**Task details:** Give again, word for word, each line from the top of the listing through the line that holds "Task: Open browser downloads arrow icon".

**Records shown:**
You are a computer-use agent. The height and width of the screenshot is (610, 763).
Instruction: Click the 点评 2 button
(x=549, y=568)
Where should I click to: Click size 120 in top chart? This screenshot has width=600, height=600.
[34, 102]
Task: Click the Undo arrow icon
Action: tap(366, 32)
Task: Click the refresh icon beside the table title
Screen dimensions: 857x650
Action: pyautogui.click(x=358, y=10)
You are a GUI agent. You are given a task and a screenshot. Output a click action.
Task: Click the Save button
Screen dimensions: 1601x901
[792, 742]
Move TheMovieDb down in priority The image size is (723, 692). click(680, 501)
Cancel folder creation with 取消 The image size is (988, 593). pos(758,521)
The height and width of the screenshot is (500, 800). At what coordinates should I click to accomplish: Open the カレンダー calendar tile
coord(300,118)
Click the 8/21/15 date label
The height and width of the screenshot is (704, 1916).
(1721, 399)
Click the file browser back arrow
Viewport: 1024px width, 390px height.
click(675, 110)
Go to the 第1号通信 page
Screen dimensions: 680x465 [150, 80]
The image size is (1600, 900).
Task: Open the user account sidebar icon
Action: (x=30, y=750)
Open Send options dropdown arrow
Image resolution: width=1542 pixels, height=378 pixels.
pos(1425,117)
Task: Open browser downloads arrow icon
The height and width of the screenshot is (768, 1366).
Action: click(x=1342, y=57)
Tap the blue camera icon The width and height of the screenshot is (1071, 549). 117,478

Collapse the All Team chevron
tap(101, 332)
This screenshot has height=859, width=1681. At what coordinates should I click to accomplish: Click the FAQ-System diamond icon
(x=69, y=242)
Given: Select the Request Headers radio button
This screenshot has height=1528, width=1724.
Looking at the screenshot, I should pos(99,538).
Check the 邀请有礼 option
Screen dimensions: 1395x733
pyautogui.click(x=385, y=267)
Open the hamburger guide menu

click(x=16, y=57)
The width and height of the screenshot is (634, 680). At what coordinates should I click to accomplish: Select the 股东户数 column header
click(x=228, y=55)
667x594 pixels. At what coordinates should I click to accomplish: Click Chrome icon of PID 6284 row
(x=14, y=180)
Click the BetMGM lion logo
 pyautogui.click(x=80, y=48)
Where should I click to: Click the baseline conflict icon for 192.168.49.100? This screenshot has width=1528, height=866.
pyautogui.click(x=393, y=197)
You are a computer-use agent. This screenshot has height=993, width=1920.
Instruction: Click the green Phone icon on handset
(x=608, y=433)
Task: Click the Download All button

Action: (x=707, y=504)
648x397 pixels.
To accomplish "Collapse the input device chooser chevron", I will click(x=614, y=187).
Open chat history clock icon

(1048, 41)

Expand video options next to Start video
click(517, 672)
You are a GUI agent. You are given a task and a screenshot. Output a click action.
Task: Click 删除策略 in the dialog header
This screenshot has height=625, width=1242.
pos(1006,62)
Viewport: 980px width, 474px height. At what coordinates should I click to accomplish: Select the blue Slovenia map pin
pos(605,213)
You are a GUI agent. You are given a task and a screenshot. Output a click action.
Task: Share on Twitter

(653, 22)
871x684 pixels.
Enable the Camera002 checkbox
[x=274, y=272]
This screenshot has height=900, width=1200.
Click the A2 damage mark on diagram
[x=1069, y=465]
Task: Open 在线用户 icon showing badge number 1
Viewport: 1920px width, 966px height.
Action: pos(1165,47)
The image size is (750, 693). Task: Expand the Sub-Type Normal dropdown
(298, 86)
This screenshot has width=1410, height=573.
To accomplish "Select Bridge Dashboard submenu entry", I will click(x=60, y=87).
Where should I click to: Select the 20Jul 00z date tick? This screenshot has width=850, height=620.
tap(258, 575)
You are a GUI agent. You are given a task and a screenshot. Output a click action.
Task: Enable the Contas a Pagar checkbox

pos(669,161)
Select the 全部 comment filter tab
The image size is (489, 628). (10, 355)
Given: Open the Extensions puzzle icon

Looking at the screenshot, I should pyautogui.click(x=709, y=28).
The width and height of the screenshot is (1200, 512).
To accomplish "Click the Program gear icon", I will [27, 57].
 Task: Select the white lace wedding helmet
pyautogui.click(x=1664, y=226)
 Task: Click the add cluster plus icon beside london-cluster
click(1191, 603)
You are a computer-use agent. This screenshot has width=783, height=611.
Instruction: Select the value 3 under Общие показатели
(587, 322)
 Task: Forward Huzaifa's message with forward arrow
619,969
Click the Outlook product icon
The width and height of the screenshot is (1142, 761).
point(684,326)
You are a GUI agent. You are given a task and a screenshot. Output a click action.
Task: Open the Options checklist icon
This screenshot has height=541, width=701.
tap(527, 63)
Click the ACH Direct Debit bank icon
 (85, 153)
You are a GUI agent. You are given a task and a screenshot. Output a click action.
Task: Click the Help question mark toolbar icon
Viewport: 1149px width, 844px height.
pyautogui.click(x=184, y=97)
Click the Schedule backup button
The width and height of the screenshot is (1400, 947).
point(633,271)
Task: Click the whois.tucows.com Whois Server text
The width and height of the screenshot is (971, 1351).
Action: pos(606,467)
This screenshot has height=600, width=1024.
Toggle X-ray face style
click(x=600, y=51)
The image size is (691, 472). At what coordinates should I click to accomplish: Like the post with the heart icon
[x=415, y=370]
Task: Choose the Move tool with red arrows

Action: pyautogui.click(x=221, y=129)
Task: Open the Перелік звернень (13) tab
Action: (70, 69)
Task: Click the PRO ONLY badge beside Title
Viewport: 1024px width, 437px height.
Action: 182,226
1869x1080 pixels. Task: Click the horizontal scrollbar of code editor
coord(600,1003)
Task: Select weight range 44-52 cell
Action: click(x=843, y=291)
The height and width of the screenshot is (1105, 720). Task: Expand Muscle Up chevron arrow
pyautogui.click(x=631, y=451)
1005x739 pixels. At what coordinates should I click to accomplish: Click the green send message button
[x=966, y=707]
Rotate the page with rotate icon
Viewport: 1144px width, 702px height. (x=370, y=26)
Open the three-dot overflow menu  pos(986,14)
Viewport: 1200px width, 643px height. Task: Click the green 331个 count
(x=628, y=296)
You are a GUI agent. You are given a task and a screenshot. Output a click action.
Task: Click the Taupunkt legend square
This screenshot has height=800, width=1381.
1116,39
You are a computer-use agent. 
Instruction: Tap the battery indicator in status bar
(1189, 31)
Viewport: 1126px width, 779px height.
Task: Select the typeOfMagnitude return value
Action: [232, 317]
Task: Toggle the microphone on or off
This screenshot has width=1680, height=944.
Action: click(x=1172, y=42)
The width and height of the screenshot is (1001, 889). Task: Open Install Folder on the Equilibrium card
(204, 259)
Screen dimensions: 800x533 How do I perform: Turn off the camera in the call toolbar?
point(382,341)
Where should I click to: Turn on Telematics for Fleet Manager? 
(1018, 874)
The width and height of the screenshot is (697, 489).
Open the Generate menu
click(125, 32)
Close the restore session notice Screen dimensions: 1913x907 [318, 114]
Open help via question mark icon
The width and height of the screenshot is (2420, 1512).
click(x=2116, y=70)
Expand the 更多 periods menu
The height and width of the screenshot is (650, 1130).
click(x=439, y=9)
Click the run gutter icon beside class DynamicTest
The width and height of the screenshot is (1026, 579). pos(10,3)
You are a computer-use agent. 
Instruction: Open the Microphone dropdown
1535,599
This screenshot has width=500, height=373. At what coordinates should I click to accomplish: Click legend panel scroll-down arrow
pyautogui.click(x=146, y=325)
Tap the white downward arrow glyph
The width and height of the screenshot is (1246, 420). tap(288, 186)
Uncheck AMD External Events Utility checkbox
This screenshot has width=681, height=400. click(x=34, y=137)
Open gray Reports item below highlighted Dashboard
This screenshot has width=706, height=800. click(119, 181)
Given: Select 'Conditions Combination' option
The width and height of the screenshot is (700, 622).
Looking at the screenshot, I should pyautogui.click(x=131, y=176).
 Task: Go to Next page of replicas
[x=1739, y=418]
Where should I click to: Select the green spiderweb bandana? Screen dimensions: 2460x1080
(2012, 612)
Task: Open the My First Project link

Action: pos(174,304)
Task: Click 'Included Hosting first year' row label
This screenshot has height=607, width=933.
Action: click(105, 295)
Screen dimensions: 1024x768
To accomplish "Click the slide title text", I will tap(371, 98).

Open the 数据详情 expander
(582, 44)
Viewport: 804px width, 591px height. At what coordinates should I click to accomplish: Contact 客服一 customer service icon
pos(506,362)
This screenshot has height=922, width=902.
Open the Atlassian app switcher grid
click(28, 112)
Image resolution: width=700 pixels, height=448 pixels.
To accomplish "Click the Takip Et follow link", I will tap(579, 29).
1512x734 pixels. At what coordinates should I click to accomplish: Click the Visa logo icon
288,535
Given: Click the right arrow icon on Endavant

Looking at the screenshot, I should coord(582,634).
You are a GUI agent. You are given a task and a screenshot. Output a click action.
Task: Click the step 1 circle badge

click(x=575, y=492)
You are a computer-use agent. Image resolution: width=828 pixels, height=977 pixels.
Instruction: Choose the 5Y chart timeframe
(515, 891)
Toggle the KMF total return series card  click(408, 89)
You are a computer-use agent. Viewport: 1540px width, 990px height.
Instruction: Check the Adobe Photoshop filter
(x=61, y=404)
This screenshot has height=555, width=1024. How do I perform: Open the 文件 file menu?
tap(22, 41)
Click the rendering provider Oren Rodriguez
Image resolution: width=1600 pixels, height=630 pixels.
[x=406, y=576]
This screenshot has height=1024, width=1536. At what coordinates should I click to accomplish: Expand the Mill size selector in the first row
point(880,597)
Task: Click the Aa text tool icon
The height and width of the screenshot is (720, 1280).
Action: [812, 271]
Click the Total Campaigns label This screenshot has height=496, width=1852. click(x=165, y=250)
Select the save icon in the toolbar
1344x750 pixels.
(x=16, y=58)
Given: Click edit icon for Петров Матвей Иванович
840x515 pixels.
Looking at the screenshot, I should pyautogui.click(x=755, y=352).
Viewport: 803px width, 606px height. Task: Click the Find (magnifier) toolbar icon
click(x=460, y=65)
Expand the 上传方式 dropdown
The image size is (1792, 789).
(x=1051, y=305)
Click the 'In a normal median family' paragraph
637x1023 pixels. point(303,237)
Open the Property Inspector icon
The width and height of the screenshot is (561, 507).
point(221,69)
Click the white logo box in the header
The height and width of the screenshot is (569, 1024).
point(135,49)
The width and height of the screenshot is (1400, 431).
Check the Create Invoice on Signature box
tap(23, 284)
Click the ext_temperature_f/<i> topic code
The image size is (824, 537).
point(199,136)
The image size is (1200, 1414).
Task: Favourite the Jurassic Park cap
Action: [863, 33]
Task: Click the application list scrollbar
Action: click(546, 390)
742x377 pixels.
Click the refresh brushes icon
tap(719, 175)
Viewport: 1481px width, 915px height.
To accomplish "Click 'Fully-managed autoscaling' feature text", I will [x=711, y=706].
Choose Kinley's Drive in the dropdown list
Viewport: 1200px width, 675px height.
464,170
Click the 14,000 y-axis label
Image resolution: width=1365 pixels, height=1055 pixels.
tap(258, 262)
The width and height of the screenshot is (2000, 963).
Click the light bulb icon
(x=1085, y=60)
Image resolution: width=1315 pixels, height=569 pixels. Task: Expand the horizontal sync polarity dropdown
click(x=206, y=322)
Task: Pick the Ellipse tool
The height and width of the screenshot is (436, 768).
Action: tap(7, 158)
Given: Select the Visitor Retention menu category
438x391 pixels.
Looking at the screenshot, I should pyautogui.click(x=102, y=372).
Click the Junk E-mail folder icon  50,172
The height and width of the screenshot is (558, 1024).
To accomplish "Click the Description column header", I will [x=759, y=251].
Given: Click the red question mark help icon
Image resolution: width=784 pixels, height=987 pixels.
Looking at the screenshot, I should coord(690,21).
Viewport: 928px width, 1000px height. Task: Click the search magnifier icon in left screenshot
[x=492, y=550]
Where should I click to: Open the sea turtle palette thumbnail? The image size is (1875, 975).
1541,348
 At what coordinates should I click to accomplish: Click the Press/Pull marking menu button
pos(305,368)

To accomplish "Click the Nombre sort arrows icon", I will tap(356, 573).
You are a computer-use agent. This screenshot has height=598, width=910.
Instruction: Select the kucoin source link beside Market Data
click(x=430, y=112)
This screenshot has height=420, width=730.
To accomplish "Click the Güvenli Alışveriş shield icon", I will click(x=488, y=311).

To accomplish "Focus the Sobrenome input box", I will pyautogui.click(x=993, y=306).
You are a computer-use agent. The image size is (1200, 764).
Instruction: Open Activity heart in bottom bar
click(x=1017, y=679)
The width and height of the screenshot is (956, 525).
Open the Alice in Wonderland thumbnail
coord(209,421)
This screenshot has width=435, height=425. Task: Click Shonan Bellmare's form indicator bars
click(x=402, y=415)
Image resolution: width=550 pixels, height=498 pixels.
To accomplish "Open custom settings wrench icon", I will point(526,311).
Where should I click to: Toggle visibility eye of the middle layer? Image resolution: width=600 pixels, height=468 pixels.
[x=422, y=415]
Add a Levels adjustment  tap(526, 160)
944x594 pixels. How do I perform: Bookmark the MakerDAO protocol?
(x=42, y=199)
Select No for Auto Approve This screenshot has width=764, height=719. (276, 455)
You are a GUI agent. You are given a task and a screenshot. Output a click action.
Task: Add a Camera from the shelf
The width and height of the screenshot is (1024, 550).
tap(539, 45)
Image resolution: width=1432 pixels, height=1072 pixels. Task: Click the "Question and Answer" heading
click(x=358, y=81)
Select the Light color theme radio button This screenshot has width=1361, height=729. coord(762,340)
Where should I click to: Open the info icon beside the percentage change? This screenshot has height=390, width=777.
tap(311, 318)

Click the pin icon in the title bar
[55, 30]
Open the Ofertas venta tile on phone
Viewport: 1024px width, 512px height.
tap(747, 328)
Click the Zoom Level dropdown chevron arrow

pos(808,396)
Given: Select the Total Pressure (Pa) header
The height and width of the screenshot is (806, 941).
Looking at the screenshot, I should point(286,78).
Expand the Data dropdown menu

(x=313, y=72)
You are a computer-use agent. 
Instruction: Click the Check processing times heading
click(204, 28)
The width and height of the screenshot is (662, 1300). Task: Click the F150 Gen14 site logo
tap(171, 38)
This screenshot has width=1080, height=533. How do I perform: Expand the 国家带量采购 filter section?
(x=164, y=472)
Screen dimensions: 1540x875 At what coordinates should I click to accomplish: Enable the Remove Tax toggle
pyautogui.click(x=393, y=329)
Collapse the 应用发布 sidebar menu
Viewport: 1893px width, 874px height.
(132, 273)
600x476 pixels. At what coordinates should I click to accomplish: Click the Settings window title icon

**Result for this exercise:**
You are a computer-use agent. The height and width of the screenshot is (610, 763).
Instruction: Click the 点评 2 button
(x=549, y=568)
Where should I click to: Click size 120 in top chart? This screenshot has width=600, height=600.
[34, 102]
Task: Click the Undo arrow icon
Action: tap(366, 32)
Task: Click the refresh icon beside the table title
Screen dimensions: 857x650
Action: pyautogui.click(x=358, y=10)
You are a GUI agent. You are given a task and a screenshot. Output a click action.
Task: Click the Save button
Screen dimensions: 1601x901
[792, 742]
Move TheMovieDb down in priority The image size is (723, 692). click(680, 501)
Cancel folder creation with 取消 The image size is (988, 593). pos(758,521)
The height and width of the screenshot is (500, 800). At what coordinates should I click to accomplish: Open the カレンダー calendar tile
coord(300,118)
Click the 8/21/15 date label
The height and width of the screenshot is (704, 1916).
(1721, 399)
Click the file browser back arrow
Viewport: 1024px width, 390px height.
click(675, 110)
Go to the 第1号通信 page
Screen dimensions: 680x465 [150, 80]
The image size is (1600, 900).
Task: Open the user account sidebar icon
Action: (x=30, y=750)
Open Send options dropdown arrow
Image resolution: width=1542 pixels, height=378 pixels.
pos(1425,117)
Task: Open browser downloads arrow icon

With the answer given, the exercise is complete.